→ Exercise objective
The entries underneath need to be duplicated exactly, with none omitted.

(Dataset entries)

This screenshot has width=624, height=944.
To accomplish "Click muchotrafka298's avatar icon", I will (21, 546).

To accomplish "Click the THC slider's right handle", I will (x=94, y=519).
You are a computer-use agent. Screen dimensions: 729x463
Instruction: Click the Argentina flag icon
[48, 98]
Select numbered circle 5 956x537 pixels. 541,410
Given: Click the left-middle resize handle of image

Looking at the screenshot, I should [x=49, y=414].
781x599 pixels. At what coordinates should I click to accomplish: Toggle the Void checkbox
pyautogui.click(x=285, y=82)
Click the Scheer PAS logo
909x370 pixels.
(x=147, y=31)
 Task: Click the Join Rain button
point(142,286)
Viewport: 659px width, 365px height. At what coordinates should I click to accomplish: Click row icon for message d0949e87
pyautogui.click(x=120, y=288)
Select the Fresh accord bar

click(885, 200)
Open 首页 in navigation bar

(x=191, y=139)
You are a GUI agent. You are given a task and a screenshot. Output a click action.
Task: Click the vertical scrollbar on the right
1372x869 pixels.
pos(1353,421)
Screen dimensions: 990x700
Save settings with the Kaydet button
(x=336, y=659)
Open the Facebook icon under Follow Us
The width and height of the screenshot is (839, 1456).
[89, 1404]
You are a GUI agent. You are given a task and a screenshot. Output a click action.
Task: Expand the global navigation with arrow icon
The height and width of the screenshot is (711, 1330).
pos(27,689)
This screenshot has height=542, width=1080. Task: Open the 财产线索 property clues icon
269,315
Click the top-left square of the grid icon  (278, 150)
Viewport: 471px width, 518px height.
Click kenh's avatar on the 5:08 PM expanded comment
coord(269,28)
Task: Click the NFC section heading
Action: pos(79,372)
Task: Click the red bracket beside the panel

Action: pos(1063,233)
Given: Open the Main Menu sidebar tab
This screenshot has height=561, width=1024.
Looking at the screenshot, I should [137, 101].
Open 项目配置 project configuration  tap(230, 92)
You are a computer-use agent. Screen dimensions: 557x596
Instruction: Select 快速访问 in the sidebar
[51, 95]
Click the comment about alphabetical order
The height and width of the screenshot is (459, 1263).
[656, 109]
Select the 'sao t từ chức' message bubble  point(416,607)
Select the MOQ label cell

→ Your response
This screenshot has width=624, height=944.
To accomplish "Click muchotrafka298's avatar icon", I will (21, 546).

To accomplish "Click the THC slider's right handle", I will (x=94, y=519).
You are a computer-use agent. Screen dimensions: 729x463
Instruction: Click the Argentina flag icon
[48, 98]
Select numbered circle 5 956x537 pixels. 541,410
Given: Click the left-middle resize handle of image

Looking at the screenshot, I should [x=49, y=414].
781x599 pixels. At what coordinates should I click to accomplish: Toggle the Void checkbox
pyautogui.click(x=285, y=82)
Click the Scheer PAS logo
909x370 pixels.
(x=147, y=31)
 Task: Click the Join Rain button
point(142,286)
Viewport: 659px width, 365px height. At what coordinates should I click to accomplish: Click row icon for message d0949e87
pyautogui.click(x=120, y=288)
Select the Fresh accord bar

click(885, 200)
Open 首页 in navigation bar

(x=191, y=139)
You are a GUI agent. You are given a task and a screenshot. Output a click action.
Task: Click the vertical scrollbar on the right
1372x869 pixels.
pos(1353,421)
Screen dimensions: 990x700
Save settings with the Kaydet button
(x=336, y=659)
Open the Facebook icon under Follow Us
The width and height of the screenshot is (839, 1456).
[89, 1404]
You are a GUI agent. You are given a task and a screenshot. Output a click action.
Task: Expand the global navigation with arrow icon
The height and width of the screenshot is (711, 1330).
pos(27,689)
This screenshot has height=542, width=1080. Task: Open the 财产线索 property clues icon
269,315
Click the top-left square of the grid icon  (278, 150)
Viewport: 471px width, 518px height.
Click kenh's avatar on the 5:08 PM expanded comment
coord(269,28)
Task: Click the NFC section heading
Action: pos(79,372)
Task: Click the red bracket beside the panel

Action: pos(1063,233)
Given: Open the Main Menu sidebar tab
This screenshot has height=561, width=1024.
Looking at the screenshot, I should [137, 101].
Open 项目配置 project configuration  tap(230, 92)
You are a computer-use agent. Screen dimensions: 557x596
Instruction: Select 快速访问 in the sidebar
[51, 95]
Click the comment about alphabetical order
The height and width of the screenshot is (459, 1263).
[656, 109]
Select the 'sao t từ chức' message bubble  point(416,607)
Select the MOQ label cell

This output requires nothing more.